Rimini, "Pierrot Parisien" al Teatro degli Atti

Rimini, "Pierrot Parisien" al Teatro degli Atti

RIMINI - Ultimo appuntamento per la rassegna Riminesi venuti da lontano, inserita nella stagione teatrale riminese 2010/2011: domenica 20 febbraio alle ore 21 al Teatro degli Atti (via Cairoli, 42) Francesco Tonti è regista ed inteprete di Pierrot Parisien, uno studio da Pierrot amico mio ed Esercizi di stile di Raymond Queneau, con lo studio del testo e la riduzione teatrale a cura di Mirco Depaoli, Roberto Naccari e Simone Bruscia.

 

Mario Cavallero ha collaborato alla regia, le musiche sono di Marco Mantovani, le scenografie di Claudio Ballestracci e le luci di Nevio Cavina.
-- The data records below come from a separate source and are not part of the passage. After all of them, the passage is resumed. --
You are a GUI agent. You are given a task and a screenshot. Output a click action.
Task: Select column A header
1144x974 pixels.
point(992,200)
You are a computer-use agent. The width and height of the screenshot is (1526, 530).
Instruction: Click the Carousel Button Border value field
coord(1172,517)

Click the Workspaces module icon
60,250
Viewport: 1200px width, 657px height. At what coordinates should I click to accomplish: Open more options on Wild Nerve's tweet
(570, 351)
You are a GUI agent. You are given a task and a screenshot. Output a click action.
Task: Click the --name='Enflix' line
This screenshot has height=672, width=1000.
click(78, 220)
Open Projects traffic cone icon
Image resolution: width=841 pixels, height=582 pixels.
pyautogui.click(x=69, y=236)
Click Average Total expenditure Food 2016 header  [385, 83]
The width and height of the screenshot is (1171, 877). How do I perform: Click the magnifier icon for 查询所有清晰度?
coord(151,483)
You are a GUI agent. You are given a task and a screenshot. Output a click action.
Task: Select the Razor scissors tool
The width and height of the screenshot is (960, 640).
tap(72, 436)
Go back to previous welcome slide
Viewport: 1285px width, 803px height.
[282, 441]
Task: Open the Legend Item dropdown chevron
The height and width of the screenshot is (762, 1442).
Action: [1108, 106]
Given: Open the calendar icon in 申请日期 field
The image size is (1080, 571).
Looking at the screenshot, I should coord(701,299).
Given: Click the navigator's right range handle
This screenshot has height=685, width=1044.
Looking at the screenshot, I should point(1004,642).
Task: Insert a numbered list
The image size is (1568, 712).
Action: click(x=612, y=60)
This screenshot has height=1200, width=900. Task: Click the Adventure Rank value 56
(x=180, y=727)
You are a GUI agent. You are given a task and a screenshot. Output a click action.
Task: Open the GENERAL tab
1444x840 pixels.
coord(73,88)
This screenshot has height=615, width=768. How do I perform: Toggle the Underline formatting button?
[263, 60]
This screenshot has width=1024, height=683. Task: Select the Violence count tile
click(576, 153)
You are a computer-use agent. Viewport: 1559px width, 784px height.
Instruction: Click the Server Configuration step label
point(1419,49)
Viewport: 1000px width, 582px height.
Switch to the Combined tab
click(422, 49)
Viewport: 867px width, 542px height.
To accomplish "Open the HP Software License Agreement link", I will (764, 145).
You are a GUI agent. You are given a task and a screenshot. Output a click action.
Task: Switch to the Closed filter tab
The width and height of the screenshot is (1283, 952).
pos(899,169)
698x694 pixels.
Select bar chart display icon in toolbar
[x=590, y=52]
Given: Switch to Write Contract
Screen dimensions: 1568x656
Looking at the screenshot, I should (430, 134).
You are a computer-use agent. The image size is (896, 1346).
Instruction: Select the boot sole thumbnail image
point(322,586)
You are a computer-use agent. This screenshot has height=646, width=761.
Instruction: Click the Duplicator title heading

Armato di poche parole e di una vista particolarmente annebbiata, l'ultimo erede della tradizione dei Pierrot si aggira per una Parigi tutta suburbio, fatta di canneti e officine, bistrot da quattro soldi e giostre rumorose.

 

Flâneur di periferia, scivola dal quotidiano all'insolito senza fare una piega. Tra una partita a flipper e una scommessa ai cavalli, può scontrarsi con drappelli di «filosofi» inferociti, sedersi a tavola con una coppia di animali da circo, imbattersi in un'ignota cappella principesca o nei ruderi di un luna-park devastato dalle fiamme: impassibile come Buster Keaton, registra qualsiasi avvenimento con la pazienza di un detective silenzioso, prima di lasciarsi distrarre da nuovi pensieri, trascinato dalla melodia di un piano o dalla voce al grammofono di Juliette Greco: Si tu t'imagines, si tu t'imagines... Osservatore maniacale della quotidianità, Pierrot trova banale lo straordinario ma è capace di scoprire lo straordinario nel banale.

 

Nelle sue passeggiate parigine, gli basta vedere un autobus stipato di viaggiatori e notare il litigio tra un giovane dal collo lungo e il suo malcapitato vicino; non si ferma alle apparenze ma riconsidera quell'episodio da una serie imprevista di punti di vista. E se si raccontasse la stessa vicenda con tono drammatico, tragico, lirico o addirittura epico? O magari alla rovescia, o per metafore? Con la voce di un medico o di un contadino, di un amante della modernità o di un reazionario? Sarebbe sempre lo stesso episodio? Gettata la maschera, Pierrot riacquista d'un colpo la parola e da personaggio si scopre attore, reinterpretando lo stesso tema in una serie di variazioni sorprendenti.

 

Nello stesso spettacolo si sovrappongono così due dei testi più importanti di Raymond Queneau, il Pierrot amico mio e gli Esercizi di stile, due studi complementari sulle infinite possibilità del comico: la comicità fisica, gestuale, muta di Pierrot, personaggio trasportato dalla pantomima alla modernità, passando attraverso il filtro della slapstick comedy; la raffinata comicità verbale degli Esercizi di stile, uno straordinario campionario di sperimentazione linguistica e indagine retorica. I due testi e le due comicità si sovrappongono ed entrano in cortocircuito, incarnate nel corpo e nella voce dello stesso interprete.